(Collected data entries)
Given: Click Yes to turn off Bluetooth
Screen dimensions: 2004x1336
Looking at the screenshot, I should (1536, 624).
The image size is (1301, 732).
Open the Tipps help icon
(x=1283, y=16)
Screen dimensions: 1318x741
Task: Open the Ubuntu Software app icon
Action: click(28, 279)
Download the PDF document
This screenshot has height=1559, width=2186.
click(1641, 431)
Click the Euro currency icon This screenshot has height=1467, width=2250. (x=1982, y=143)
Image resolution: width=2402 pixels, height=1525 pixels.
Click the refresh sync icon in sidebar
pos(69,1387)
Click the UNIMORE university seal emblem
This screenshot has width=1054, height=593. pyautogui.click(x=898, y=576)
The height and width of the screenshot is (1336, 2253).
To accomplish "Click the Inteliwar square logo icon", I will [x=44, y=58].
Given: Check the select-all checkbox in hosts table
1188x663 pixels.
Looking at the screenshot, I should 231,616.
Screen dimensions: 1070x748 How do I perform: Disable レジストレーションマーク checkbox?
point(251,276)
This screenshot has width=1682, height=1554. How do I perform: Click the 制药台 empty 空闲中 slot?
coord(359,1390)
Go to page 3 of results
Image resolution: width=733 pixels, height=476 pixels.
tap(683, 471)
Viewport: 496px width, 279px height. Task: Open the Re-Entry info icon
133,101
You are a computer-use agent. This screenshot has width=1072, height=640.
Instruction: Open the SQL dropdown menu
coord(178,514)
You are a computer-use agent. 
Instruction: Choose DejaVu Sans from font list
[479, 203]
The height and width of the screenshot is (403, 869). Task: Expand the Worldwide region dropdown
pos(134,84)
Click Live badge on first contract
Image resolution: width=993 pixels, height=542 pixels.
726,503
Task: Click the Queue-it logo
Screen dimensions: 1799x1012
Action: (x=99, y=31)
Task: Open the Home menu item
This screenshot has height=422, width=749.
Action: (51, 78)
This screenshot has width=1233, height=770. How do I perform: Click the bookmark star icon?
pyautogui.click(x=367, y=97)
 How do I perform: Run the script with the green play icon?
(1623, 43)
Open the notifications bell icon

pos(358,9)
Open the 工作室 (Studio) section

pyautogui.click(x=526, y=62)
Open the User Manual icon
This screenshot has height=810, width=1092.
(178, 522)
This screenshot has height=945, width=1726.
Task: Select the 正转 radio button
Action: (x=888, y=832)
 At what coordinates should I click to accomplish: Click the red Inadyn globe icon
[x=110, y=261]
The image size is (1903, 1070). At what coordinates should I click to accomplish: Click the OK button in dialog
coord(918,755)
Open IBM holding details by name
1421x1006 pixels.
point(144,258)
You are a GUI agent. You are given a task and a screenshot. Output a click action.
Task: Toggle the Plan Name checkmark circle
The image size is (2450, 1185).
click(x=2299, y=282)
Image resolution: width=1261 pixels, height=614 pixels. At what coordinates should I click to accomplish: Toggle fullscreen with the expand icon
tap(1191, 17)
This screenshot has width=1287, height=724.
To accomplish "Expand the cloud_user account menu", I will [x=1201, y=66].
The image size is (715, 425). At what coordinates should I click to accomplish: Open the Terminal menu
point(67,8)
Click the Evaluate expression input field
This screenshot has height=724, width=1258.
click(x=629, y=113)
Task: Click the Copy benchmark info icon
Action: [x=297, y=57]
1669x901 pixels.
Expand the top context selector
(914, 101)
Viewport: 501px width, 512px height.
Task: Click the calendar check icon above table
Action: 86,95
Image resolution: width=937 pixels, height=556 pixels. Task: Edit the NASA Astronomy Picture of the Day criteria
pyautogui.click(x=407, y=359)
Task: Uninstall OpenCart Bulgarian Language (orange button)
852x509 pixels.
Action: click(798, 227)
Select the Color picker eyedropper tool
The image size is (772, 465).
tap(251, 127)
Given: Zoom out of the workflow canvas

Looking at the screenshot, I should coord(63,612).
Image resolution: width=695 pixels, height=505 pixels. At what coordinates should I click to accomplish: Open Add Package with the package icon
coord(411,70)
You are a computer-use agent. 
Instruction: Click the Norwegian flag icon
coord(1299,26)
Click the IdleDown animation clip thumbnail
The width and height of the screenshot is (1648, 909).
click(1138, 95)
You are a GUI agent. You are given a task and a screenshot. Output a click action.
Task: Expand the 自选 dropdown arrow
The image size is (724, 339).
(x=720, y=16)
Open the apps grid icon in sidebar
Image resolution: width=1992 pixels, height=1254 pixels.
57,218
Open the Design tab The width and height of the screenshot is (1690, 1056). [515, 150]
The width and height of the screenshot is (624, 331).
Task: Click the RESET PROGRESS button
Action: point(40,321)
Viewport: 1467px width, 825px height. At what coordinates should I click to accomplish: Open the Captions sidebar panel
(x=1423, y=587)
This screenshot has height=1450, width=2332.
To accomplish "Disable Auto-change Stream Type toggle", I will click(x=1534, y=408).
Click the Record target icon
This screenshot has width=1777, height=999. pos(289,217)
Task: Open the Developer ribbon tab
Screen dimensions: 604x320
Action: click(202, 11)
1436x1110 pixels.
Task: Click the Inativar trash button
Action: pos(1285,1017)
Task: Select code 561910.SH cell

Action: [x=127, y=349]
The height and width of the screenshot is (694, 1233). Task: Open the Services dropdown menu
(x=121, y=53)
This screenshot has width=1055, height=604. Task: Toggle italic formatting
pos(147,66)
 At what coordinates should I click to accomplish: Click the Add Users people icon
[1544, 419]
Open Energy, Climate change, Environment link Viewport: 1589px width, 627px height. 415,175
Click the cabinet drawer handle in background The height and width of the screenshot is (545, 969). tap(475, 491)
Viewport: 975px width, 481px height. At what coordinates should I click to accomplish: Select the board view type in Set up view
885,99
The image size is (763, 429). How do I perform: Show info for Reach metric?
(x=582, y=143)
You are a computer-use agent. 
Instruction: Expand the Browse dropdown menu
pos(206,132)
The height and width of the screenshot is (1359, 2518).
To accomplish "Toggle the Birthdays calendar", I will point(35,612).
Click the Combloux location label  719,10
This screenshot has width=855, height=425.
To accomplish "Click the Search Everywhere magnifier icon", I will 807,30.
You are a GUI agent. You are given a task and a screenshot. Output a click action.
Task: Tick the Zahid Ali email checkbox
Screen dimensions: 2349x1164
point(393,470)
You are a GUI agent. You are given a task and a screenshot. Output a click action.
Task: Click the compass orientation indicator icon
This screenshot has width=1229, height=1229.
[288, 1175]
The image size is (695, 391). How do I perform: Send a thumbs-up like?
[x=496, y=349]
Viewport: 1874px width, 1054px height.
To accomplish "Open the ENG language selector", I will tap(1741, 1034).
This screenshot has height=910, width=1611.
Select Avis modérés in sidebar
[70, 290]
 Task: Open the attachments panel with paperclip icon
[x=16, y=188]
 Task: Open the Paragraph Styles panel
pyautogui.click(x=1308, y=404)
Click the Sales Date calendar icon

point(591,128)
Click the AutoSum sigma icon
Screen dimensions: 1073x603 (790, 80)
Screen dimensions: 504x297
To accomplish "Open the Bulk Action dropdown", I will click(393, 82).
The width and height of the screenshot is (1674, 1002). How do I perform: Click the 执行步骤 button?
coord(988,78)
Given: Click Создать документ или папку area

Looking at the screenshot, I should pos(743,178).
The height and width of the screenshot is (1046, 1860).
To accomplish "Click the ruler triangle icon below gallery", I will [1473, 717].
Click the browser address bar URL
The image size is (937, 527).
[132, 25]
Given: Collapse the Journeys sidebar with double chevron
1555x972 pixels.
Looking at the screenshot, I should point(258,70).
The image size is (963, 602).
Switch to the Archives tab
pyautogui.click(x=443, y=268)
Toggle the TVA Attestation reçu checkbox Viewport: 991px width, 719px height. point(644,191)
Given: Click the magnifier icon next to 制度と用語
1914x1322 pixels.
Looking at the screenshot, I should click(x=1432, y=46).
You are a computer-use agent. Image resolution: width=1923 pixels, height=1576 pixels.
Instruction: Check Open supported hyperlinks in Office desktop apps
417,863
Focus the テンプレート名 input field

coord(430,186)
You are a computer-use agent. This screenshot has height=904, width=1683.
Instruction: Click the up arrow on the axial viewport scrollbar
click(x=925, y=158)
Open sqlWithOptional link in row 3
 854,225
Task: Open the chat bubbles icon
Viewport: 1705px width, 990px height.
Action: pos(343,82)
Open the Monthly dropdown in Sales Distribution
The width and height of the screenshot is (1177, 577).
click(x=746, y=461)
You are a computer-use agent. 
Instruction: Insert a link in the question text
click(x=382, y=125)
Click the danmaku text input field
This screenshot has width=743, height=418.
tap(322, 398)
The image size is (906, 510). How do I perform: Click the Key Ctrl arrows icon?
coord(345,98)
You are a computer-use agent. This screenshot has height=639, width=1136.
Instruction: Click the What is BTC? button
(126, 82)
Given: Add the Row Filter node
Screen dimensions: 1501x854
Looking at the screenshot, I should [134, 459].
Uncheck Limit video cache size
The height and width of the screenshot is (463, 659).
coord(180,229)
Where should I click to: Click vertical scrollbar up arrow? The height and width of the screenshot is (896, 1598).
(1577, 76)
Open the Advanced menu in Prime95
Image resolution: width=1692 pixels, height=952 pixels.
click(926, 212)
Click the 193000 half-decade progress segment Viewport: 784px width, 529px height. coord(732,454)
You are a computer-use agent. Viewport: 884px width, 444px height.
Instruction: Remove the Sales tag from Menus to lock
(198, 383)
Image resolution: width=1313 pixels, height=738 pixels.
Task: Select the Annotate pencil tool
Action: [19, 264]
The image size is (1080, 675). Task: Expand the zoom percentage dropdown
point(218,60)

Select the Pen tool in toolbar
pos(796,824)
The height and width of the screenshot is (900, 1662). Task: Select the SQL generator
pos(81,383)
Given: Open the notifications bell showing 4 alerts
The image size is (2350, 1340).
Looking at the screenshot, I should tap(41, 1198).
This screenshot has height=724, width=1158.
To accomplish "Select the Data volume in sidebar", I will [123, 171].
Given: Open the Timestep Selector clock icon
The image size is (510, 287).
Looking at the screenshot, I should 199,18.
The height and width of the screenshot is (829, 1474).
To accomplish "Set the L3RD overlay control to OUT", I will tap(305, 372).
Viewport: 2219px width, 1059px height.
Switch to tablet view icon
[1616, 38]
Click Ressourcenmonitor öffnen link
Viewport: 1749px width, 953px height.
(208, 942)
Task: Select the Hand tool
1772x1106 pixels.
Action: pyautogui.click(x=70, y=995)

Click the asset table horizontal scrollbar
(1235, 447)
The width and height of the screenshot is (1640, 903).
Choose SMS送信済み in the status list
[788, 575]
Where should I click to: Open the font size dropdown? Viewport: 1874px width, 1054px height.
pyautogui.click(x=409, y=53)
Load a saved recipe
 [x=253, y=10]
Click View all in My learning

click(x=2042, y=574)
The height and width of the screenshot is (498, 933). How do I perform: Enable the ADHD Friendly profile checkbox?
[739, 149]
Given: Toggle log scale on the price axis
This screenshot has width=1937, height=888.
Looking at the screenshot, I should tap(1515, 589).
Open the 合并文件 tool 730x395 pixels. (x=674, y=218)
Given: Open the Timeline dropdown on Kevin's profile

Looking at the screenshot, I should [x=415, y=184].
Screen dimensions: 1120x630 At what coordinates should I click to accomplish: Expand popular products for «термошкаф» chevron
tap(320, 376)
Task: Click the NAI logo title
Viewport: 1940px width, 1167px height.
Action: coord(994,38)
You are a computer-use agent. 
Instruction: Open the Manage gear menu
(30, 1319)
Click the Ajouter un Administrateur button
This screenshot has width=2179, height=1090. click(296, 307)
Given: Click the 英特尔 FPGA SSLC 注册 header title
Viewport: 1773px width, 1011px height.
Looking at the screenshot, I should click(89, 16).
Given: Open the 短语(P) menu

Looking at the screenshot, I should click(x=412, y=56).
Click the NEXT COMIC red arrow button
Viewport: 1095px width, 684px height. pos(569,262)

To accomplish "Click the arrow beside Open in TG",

### WHAT IS BEING ASKED
Write down, word for word, the lines above from the one containing "Open the Advanced menu in Prime95" through the one containing "You are a computer-use agent. Viewport: 884px", both ends included.

### EXERCISE OUTPUT
Open the Advanced menu in Prime95
Image resolution: width=1692 pixels, height=952 pixels.
click(926, 212)
Click the 193000 half-decade progress segment Viewport: 784px width, 529px height. coord(732,454)
You are a computer-use agent. Viewport: 884px width, 444px height.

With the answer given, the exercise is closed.